E aggiunge: "Le scuole non sono orientate a questo. Esse possono impartire solo conoscenze e competenze di base, tenere gli esami su di esse e classificare gli studenti. In realtà, hanno difficoltà a fare anche questo. Nelle classi di 40 studenti, con un curriculum rigoroso e gli esami che devono essere affrontati, è impossibile impegnarsi in una istruzione basata sui valori."
Yaron, docente di sociologia presso l'Ashkelon Academic College, sottolinea come importanti insegnanti e il preside (e il sistema di istruzione in generale) sentono che è meglio attenersi al programma e alle lezioni programmate - due isole di tranquillità in mezzo a una realtà considerevolmente rischiosa.
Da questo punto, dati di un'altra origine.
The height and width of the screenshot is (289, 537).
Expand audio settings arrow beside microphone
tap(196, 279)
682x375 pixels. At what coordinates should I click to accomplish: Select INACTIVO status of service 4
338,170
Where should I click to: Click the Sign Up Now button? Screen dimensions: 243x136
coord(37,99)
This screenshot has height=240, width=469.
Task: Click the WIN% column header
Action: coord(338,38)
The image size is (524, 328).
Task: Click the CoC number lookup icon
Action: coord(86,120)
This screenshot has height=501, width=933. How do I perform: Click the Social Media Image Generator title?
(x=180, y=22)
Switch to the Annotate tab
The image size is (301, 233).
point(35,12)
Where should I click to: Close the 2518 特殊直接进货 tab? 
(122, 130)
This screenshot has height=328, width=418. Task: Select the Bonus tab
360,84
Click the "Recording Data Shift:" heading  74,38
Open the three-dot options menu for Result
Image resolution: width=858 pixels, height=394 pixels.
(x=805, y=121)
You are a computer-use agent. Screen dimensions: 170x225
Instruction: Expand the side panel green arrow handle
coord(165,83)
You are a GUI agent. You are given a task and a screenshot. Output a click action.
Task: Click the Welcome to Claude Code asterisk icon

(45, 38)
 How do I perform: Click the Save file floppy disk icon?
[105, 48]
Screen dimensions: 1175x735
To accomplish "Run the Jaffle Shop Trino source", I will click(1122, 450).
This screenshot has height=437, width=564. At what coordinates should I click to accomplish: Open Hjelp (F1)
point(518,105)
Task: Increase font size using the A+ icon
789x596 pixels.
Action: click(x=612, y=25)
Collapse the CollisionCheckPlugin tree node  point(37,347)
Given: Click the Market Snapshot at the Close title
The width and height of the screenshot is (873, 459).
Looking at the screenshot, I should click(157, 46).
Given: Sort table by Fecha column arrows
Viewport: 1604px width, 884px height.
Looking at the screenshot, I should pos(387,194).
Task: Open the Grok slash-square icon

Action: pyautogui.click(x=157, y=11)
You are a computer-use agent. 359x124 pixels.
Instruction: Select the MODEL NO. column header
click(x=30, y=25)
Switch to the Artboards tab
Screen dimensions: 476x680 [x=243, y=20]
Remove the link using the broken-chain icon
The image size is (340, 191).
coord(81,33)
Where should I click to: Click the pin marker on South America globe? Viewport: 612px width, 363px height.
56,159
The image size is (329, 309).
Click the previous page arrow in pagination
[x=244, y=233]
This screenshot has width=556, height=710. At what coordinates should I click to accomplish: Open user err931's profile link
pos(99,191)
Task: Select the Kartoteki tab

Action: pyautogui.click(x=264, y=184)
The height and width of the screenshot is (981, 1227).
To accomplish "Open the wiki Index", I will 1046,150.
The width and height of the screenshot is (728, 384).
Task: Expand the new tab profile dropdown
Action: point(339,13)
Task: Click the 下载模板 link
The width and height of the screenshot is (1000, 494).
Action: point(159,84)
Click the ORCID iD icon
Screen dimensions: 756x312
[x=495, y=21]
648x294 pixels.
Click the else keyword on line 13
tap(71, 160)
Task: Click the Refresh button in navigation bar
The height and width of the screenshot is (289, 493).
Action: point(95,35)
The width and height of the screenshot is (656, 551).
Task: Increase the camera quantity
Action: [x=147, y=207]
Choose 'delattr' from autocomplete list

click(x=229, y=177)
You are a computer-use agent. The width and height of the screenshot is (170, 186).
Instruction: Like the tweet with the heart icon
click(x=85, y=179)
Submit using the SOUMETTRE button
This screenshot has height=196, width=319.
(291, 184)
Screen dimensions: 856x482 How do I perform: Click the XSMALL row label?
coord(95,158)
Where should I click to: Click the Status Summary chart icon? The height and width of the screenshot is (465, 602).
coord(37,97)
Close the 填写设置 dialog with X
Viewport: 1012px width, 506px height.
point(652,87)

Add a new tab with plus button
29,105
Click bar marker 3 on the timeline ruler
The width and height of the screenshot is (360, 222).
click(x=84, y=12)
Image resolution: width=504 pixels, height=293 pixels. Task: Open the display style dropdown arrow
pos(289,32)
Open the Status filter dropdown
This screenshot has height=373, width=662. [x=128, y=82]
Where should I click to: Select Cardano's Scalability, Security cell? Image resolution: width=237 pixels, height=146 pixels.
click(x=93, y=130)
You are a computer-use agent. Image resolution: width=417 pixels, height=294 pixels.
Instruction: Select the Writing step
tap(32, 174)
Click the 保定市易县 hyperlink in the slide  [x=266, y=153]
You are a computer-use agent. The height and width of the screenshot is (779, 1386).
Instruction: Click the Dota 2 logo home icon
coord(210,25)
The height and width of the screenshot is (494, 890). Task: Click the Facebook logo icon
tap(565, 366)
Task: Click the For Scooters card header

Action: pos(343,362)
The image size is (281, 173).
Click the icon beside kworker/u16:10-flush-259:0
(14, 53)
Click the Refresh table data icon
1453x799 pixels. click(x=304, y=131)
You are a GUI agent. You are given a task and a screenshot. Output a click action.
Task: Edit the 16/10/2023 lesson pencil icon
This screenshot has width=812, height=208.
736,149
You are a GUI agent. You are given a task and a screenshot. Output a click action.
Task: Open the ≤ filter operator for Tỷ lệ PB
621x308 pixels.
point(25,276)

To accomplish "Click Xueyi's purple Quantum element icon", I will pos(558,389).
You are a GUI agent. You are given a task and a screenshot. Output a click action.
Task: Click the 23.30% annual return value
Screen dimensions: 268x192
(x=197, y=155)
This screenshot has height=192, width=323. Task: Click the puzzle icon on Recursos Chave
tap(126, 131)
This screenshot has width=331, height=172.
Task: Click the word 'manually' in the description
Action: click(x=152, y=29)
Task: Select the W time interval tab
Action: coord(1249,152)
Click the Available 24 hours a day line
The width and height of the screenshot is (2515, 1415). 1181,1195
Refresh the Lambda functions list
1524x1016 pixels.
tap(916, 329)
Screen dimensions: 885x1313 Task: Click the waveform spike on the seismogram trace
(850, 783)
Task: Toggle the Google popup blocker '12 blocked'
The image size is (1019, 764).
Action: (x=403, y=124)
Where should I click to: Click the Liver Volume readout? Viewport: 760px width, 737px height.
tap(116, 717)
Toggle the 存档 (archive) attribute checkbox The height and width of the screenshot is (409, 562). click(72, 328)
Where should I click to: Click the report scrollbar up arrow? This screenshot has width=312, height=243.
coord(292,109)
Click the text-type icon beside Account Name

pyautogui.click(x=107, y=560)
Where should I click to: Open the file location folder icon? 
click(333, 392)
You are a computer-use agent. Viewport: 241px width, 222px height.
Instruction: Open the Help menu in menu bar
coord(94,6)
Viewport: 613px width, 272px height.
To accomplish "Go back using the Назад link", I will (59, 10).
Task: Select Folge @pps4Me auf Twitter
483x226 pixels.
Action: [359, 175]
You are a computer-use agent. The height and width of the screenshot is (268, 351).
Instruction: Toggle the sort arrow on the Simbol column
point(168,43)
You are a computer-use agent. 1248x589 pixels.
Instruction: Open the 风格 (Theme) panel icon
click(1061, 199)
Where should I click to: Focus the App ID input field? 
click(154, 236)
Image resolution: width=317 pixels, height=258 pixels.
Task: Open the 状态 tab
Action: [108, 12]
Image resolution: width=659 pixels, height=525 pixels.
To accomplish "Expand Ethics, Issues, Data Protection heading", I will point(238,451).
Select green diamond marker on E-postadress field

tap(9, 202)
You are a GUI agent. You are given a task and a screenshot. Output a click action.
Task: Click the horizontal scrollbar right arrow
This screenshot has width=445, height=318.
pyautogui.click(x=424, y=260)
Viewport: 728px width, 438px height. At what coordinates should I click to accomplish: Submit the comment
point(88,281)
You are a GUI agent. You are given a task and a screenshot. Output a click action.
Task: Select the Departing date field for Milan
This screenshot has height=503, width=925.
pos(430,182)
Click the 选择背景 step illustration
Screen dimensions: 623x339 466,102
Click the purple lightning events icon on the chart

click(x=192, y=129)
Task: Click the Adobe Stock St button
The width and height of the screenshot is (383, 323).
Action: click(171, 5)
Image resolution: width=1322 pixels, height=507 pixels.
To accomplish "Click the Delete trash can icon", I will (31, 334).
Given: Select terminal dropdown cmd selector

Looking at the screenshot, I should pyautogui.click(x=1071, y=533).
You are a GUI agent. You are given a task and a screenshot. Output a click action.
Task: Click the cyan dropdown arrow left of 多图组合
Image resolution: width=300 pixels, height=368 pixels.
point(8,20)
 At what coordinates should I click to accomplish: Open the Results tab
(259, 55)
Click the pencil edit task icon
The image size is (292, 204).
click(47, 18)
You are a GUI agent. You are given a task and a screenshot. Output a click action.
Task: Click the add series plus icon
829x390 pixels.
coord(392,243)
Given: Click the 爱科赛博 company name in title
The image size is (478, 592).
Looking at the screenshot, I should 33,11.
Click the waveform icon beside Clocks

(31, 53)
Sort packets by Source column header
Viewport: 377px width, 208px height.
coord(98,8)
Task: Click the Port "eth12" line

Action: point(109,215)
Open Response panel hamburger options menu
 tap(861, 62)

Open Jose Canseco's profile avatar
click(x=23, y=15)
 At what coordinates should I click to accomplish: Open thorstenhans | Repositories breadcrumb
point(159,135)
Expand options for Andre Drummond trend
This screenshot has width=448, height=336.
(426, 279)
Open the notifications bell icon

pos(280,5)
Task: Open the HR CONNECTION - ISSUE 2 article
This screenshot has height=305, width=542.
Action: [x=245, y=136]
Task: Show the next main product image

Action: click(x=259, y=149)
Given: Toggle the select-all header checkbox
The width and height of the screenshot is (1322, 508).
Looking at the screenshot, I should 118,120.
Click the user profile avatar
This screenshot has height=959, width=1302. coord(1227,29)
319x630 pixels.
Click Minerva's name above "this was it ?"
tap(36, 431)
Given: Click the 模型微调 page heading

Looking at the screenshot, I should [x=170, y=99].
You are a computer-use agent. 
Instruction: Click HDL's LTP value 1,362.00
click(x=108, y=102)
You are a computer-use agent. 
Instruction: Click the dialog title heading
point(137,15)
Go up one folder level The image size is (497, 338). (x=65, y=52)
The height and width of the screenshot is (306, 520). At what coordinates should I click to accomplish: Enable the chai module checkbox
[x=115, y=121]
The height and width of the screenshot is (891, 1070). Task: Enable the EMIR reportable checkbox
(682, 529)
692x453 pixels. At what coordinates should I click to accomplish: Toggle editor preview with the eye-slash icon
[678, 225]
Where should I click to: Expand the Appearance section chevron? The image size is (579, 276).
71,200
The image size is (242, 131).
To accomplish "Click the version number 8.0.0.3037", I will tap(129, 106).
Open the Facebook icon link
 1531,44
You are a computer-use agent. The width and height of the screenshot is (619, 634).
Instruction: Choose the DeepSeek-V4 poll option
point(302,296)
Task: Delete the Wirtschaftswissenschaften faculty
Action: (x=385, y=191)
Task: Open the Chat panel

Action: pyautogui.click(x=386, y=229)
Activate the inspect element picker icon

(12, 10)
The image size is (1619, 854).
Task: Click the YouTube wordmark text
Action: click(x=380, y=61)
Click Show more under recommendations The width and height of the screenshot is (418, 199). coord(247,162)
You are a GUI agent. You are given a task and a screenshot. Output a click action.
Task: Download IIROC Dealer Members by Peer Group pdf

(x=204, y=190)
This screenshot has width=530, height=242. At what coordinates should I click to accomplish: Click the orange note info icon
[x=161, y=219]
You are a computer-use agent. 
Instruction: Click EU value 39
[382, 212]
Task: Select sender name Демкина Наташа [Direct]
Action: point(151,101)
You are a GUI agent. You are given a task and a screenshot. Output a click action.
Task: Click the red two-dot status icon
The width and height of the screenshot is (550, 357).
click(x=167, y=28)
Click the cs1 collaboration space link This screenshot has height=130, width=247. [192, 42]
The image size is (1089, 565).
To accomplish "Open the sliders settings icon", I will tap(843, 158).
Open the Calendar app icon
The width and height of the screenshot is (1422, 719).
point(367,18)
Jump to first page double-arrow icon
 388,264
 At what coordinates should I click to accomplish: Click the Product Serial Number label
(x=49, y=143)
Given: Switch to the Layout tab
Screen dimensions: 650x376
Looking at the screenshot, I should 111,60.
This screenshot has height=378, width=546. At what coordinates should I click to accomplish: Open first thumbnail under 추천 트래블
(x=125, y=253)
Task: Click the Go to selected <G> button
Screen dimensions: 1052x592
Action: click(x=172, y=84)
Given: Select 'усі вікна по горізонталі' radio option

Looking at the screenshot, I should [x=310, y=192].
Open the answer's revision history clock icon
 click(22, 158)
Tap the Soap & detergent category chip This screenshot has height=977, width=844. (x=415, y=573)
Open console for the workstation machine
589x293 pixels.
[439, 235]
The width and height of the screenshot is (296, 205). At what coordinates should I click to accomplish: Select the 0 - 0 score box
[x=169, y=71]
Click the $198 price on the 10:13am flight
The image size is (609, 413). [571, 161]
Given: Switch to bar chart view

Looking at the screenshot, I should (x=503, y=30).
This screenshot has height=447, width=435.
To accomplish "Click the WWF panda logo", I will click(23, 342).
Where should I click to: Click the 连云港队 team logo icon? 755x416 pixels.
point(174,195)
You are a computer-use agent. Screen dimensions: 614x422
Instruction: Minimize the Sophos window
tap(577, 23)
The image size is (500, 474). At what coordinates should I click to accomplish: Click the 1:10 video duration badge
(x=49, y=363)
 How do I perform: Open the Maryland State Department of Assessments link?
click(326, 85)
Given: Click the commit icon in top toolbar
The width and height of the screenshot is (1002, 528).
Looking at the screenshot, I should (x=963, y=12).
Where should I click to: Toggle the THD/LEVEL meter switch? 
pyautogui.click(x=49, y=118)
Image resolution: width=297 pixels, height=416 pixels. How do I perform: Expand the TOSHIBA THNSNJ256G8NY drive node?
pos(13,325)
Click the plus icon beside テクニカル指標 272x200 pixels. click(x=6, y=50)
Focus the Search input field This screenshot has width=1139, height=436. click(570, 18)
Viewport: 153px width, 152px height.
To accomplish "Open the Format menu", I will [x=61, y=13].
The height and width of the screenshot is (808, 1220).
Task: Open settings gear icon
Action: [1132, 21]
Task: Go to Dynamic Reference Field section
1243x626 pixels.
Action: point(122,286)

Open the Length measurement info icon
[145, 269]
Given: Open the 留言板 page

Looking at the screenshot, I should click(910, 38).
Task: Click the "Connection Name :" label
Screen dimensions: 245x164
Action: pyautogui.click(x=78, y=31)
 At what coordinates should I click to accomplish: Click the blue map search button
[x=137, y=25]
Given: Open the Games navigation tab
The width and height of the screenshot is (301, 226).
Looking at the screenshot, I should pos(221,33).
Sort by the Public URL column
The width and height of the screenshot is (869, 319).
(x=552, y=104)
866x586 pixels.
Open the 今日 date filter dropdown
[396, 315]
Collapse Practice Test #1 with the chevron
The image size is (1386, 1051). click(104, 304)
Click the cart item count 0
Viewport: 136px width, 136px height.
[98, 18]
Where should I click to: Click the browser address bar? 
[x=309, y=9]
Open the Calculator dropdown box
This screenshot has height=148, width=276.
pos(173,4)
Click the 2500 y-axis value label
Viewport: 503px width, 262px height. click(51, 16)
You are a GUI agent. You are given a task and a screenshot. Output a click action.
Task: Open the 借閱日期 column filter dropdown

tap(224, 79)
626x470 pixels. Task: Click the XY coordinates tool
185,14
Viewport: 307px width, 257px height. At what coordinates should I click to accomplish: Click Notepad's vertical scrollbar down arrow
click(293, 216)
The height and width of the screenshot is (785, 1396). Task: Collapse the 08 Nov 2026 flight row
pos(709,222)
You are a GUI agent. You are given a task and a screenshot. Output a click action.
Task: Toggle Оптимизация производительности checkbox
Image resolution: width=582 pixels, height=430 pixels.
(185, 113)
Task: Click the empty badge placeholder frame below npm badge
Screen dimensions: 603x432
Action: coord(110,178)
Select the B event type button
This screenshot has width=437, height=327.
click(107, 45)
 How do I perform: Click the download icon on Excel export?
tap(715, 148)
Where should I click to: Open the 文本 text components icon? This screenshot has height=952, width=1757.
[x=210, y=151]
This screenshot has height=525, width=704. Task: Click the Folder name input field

"Fare così rende possibile per gli insegnanti di non entrare in un ambito dinamico, che obbliga ad aprirsi e rischia anche di scoperchiare un vaso di Pandora", osserva. "La più grande minaccia per l'insegnante è che si farà rumore - che qualcuno si lamenterà, che un caso scoppierà, ecc. Questo pericolo incombe soprattutto se si parla di argomenti che interessano i giovani, come la sessualità, l'etnia, la violenza e il razzismo. Gli insegnanti non hanno gli strumenti per far fronte a questi problemi, e così vengono portati all'esterno, il che indebolisce il personale educativo ancora di più."


La domanda di tranquillità nelle scuole non è solo una questione strumentale, derivante dalla difficoltà di mantenere l'ordine in classe. C'è anche coinvolto un aspetto ideologico. In generale, vi è tutta una serie di argomenti che non sono raccomandati per la discussione nelle scuole, come la Nakba (o "catastrofe", il termine usato dai palestinesi per indicare la creazione dello Stato di Israele), i diritti umani e la moralità delle operazioni dell'esercito israeliano. Questo è stato uno dei motivi per gli avvertimenti emessi dalla Tel Aviv University e dalla Ben-Gurion University del Negev durante i combattimenti nella Striscia di Gaza circa "osservazioni estremistiche e offensive".


Harpaz: "In Israele, il paese più politico che c'è, l'educazione politica non è stata sviluppata come una disciplina in cui si insegni agli studenti delle scuole superiori a pensare criticamente atteggiamenti politici, o il fatto che tali atteggiamenti siano sempre dipendenti da un particolare punto di vista e dagli interessi acquisiti".

Che si può fare quindi? Secondo Harpaz, la soluzione non sarà trovata nelle discussioni tra l'insegnante e gli studenti. E non è sufficiente neppure una condanna, benchè tardiva, da parte del ministro dell'istruzione. È necessario un cambiamento più radicale.
"Valori e prospettive vengono acquisiti in un lungo processo di identificazione con altri "soggetti significativi", come gli insegnanti", spiega Harpaz. "Questo significa che ogni aspetto delle scuole - modelli di insegnamento, metodi di valutazione, programmi di studio, la struttura e il clima culturale - deve cambiare nella direzione di diventare molto più dialogico e democratico."
E ha ancora una raccomandazione: non fuggire da dilemmi politici e morali, o da possibili critiche. "I nostri leaders hanno paura delle critiche, ma non capiscono che l'educazione critica è ciò che genera legami e attenzione. Ci arrabbiamo con coloro che amiamo."